In an effort to increase access to credit, The Fund wishes to set up a Credit Guarantee Scheme for young entrepreneurs by providing guarantees to financial institutions to facilitate easy access to credit under a risk sharing arrangement. This initiative is geared towards unlocking capital in the private sector. The Fund therefore wishes to enter into partnership with financial institutions willing to provide financial services to the youth under a guarantee scheme from the Fund with a risk sharing framework. The scheme shall provide guarantees against default to financial institutions for loans advanced to youth entrepreneurs that would not ordinarily have been funded. The scheme is intended to support youth enterprises with particular focus on;

  • Youth entrepreneurs with good start up business ideas but are unable to access financial support due to lack of adequate collateral
  • Trade Finance products i.e. LPO/LSO Financing, Bid and Performance bonds, Invoice Discounting and letters of credit. This will enable the youth take advantage of the government affirmative action on 10% procurement from the youth that they are currently unable to due to lack of credible credit history with financial intermediaries.
  • Capital intensive youth enterprises
  • Asset financing especially of equipment that support growth of youth enterprises

v) Accessing Markets

  • The Fund is in the process of developing a Youth Enterprise Directory to be distributed to all public and private entities in the country. This will enable the Fund to lobby for affirmative buying from the enterprises.
  • In its endeavor to be in tune with the needs of the youth, the fund is researching on market access inhibiting factors and opportunities available for the youths.

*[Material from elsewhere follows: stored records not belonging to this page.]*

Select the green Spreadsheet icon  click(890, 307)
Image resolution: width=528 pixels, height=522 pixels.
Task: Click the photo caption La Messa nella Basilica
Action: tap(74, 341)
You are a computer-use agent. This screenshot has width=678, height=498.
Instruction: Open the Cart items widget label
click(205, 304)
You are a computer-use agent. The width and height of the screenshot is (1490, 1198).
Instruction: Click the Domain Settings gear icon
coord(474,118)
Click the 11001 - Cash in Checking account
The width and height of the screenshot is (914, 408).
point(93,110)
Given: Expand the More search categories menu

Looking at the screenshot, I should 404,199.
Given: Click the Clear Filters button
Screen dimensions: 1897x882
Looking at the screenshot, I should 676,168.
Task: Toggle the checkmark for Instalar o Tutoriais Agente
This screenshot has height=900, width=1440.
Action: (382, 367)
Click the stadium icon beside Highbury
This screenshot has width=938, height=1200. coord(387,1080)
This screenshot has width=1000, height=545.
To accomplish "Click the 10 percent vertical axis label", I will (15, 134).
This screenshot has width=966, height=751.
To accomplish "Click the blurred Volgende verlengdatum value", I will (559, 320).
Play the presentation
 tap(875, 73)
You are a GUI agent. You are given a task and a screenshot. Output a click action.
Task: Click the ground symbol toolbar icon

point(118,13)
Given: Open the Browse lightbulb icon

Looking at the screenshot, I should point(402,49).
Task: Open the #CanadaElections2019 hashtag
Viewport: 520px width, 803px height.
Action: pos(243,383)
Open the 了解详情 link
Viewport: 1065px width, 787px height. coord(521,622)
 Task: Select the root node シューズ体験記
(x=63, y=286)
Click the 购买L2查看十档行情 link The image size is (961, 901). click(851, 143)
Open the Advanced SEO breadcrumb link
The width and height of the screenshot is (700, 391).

vi) Partnership with communities

  • In order to enhance penetration of information at the grassroots, and to ensure that the Fund’s services remain relevant to our clients the fund has started a grassroots stakeholder programme known as Mashinani. In this programme youth, leaders and other stakeholders from a particular county are gathered together where they discuss their opportunities and challenges with the fund, and also give their recommendations on their unique needs. We have so far covered eleven counties and hope to cover more by the end of 2012.

vii) Opening of regional offices

  • In order to take services closer to its clientele in accordance with the new constitution, the Fund has opened ten regional offices across the country. These offices will serve as a transition to county offices which are expected to be operational as soon as the requisite funds are available. This strategy is expected to increase the staff size significantly.
  • To enhance service delivery to youth at the grassroots, the Fund has employed two officers in every constituency. These constituency officers will help the youth form groups, fill in application forms and provide them with business counseling. The officers have been provided with motorbikes to enable them reach all parts of their respective constituencies.